The backlash to the federation’s backlash worked. Krengel’s organization canceled the demonstration and will meet with Goldstone.

In Germany, Catholic Bishop Richard Williamson was found guilty on April 16 of Holocaust denial in a district court in Regensburg that upheld a $22,473 fine imposed in 2009. Holocaust denial is illegal in Germany.

The year before, the London bishop was initially fined in connection with an interview with the Swedish SVT broadcaster in which he decried as “lies, lies, lies” the murder of Jews in gas chambers during World War II, JTA reported. He also allegedly claimed that no Jews were killed in the gas chambers during World War II and said the number of murdered European Jews did not exceed 300,000.

Anyone with this attitude must be a reprehensible lunatic, but Williamson hurt nobody except our sensibilities. The First Amendment here allows Williamson to talk this way. We can appreciate Germany’s sensitivity to the Jewish people, but punishing a person for exercising his free speech is not necessary.

By all means, anyone against bigotry must call attention to Holocaust denial, a judge who might have unfairly criticized Israel or a celebrity who makes a questionable joke about a minority group, but the backlash in all these cases is an overreaction, excessively so. We are talking proportions here. Far more compelling concerns menace the Jewish community that are downplayed or ignored altogether.

Did critics of Williamson, Goldstone and Tynan express their fury for the sake of Pamela Waechter or Gilad Shalit? Sorry, most people may not readily recognize their names. Waechter was murdered in 2006 inside the Jewish Federation building in Seattle when she and other colleagues were shot by a man after he entered the building; Naveed Haq was found guilty for the shootings last December. Shalit is an Israeli soldier held in captivity by Hamas, presumably in Gaza, since June 25, 2006.

The murder of a Jew and the kidnapping of an Israeli soldier are compelling issues while less significant matters dominate our attention.

For those not familiar with Tynan’s situation, he told the Times that it began when a real estate agent innocuously referred to two women as “two Jewish ladies” as they were being shown a vacant apartment adjacent to his on the East Side of Manhattan.
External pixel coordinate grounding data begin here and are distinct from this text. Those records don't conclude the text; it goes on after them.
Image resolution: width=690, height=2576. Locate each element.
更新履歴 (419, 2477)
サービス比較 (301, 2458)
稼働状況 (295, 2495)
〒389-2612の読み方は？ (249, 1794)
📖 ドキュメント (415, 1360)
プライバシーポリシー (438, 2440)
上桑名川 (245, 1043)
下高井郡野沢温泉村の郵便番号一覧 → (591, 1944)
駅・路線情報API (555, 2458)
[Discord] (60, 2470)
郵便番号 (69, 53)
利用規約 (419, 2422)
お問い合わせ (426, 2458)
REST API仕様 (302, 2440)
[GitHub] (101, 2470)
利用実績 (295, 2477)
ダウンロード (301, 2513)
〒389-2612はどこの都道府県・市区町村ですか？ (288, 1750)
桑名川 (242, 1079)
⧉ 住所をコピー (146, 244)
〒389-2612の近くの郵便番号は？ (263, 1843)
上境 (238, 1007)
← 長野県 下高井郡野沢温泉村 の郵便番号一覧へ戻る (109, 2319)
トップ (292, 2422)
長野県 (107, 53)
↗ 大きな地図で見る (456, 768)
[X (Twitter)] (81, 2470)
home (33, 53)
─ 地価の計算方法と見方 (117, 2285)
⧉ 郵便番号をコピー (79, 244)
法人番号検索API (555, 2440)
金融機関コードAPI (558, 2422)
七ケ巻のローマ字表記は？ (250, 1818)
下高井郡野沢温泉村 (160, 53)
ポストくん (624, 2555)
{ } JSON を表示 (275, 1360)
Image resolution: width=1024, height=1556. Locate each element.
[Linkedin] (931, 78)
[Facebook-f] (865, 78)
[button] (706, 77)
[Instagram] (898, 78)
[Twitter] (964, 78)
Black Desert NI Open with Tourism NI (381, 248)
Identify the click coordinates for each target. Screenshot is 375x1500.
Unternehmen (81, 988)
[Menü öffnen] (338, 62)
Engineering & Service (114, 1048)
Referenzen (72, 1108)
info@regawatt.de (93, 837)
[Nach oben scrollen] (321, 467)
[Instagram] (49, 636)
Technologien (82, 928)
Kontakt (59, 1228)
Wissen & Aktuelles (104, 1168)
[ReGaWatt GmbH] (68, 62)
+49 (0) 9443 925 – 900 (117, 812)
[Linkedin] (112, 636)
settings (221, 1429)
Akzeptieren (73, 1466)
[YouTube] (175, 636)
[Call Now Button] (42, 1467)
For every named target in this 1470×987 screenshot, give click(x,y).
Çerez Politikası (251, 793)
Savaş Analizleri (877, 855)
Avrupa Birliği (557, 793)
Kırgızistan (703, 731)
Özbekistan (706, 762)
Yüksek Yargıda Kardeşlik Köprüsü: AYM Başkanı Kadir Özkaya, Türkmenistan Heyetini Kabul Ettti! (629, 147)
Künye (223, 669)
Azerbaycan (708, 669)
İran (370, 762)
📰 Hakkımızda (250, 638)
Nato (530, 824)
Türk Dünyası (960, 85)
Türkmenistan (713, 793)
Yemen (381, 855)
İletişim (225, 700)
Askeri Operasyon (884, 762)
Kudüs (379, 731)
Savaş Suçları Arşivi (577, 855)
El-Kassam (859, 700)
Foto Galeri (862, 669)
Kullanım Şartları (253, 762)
He spoke with them and determined that the “two Jewish ladies” might not like residing next to a loud tenor.

On Oct. 16, an associate of that agent told Tynan that the apartment was sold, adding, “Don’t worry, they’re not Red Sox fans.” He said his response - “As long as they are not the Jewish ladies” - was misinterpreted by a Jewish woman who was with the agent, and who subsequently complained to the Yankees and the media. Tynan explained that the term “Jewish ladies” was intended as a shorthand identification of the women he thought would not enjoy the apartment, not to malign their religion.

He was told by the Yankees not to appear that same night at Game 1 of the team’s playoff series against the Angels, and that was the end of his time with the Yankees.

He claimed that the Yankees would not meet with him to hear his side of the story, but he met with Abe Foxman, national director of the Anti-Defamation League. That led to Tynan‘s involvement with the ADL. “He publicly apologized, and he wants to be a soldier in the struggle against bigotry. What else can you asked for?” Foxman said.

Foxman is right. Some of those offended by the incident needlessly got their Irish up.